We're so excited to have announced pre-orders for author and former ASIS agent Warren Reed's newest book 'An Elephant On Your Nose'. Here, Warren writes about how we came to the book. You can order your copy now by clicking here. Half a century ago, the Japanese economy took off and drew Australia into Asia’s orbit like never before. Japan was followed by the rest of the “Asian tigers” and then China dwarfed all of that put together. Through all of this, significant numbers of Australians ventured into the Asian world to study, to live, to work and to establish long-lasting personal and professional relationships. In this process, these Australians have been able to observe up close the ways in which the peoples of Asia themselves relate to each other. The mechanics of all this can be complex, not just to understand but also to convey to fellow Australians. There aren’t many books around that do that.

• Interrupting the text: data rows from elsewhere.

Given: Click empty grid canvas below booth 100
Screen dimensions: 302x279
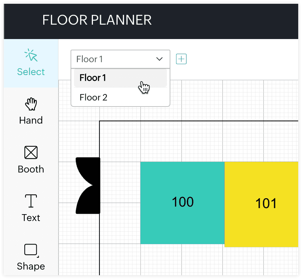Looking at the screenshot, I should coord(182,262).
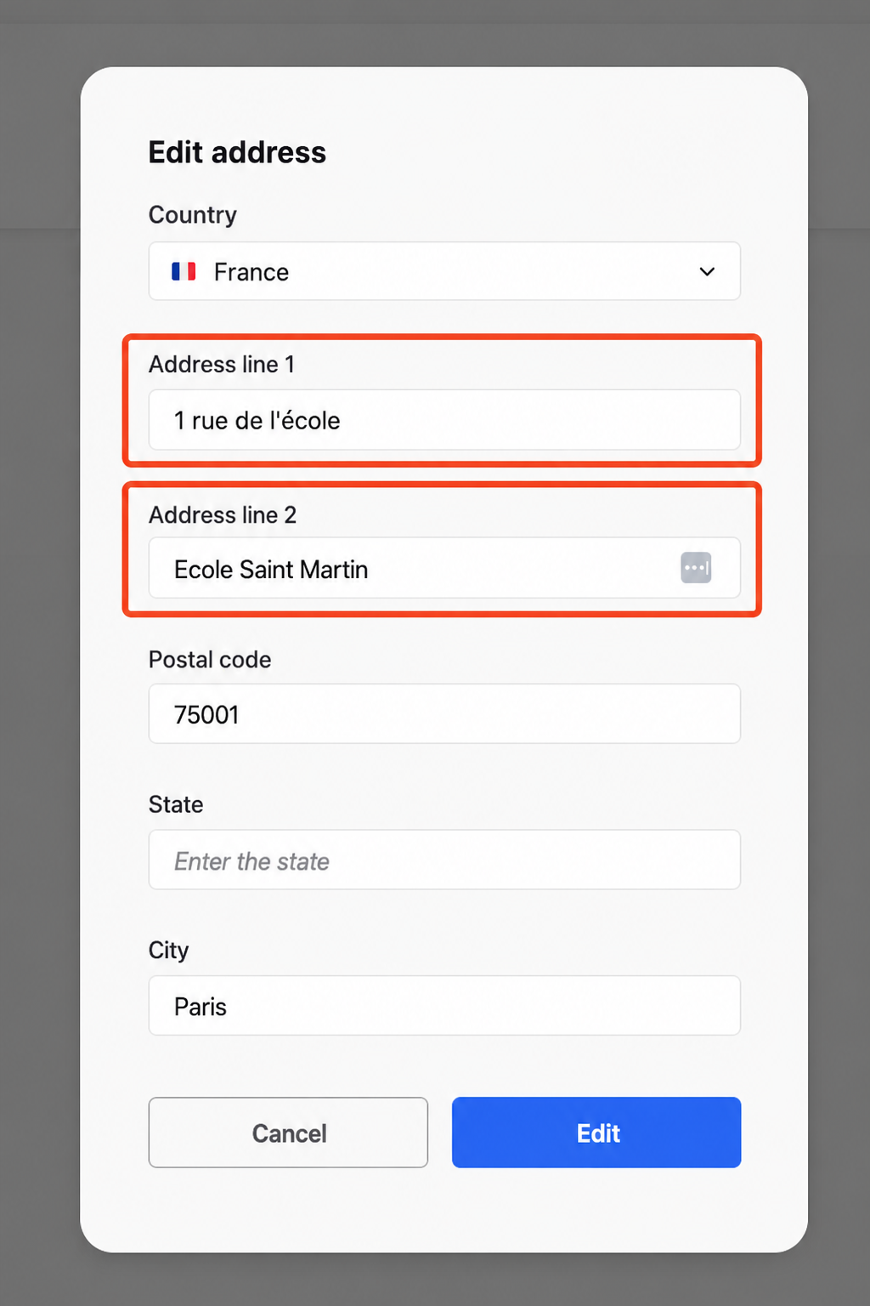Screen dimensions: 870x1306
Task: Expand the Country chevron arrow
Action: [707, 272]
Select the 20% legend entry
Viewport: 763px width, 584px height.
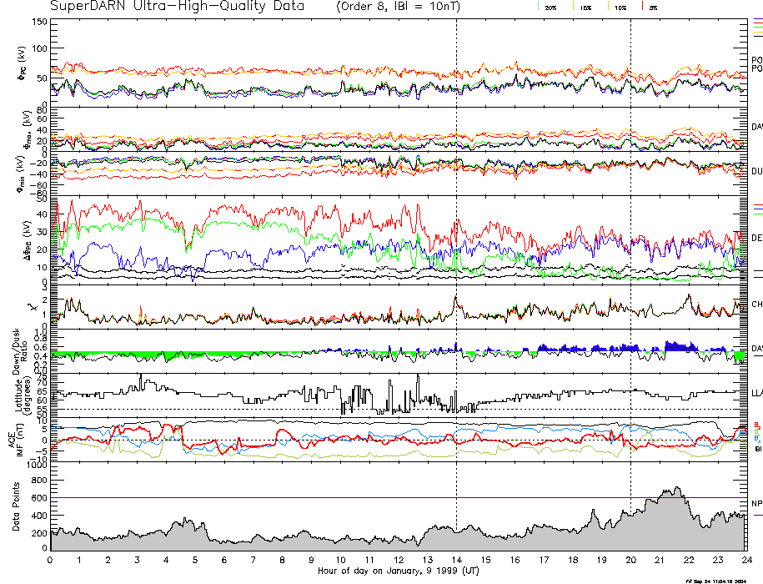click(x=550, y=8)
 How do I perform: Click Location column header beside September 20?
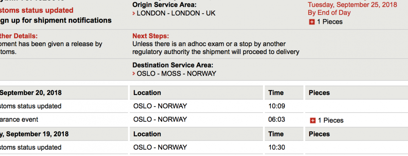point(147,93)
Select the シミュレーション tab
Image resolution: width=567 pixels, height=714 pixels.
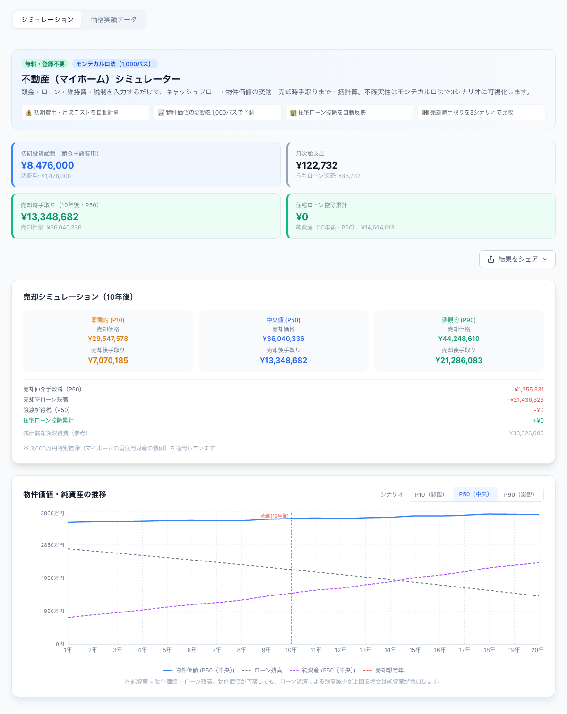[x=47, y=20]
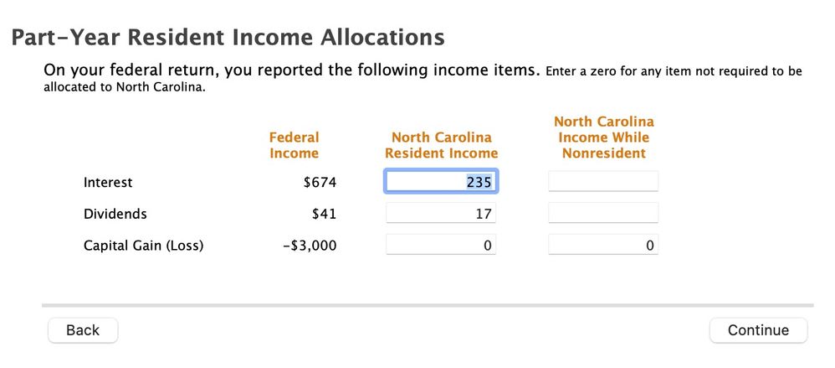Click the Federal Income column header
This screenshot has height=368, width=835.
pos(294,145)
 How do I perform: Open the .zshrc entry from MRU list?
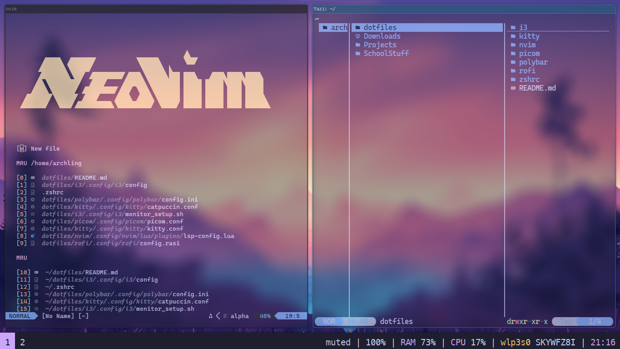(53, 192)
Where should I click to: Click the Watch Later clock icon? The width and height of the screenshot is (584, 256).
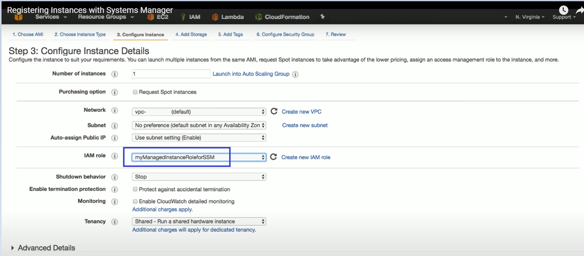tap(563, 10)
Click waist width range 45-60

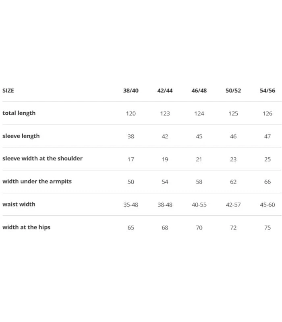coord(267,205)
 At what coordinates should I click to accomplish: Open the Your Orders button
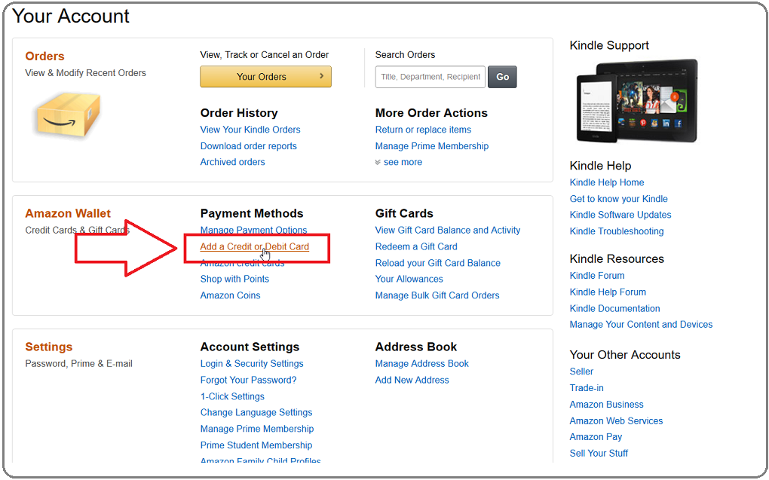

Clearly, anyone who writes novels typically draws heavily on their own life experience and that’s what I’ve attempted to do with An Elephant on Your Nose. I’ve always wanted to create a story that shows how the Chinese, Japanese and Koreans, for example, rub up against each other. What do the differences in culture mean in their inter-relationships? How do the legacies of history hover in the background? How are the hierarchies of Northeast Asia’s institutions structured and how do they differ from our own? I hope that this book illustrates some of that, and additionally what happens when a foreigner is thrown into the mix. Language proficiency isn’t the be all and end all of a foreigner’s experience in Asia, but it certainly helps. Above all else, it displays respect for a society and culture vastly different to our own. To be fluent enough to understand how humour and innuendo differ in various Asian countries provides wonderful opportunities for exchange. One of the world’s most commonly shared languages is that of laughter. It not only facilitates mutual understanding but also throws up a wealth of unintended mistakes that help different peoples to laugh with each other rather that at each other. There are other languages too, like that of silence, which in Northeast Asia can be wielded with the dexterity of a surgeon’s scalpel.
These are the sorts of things that have helped define the story and the characters in An Elephant on Your Nose. I hope you enjoy it.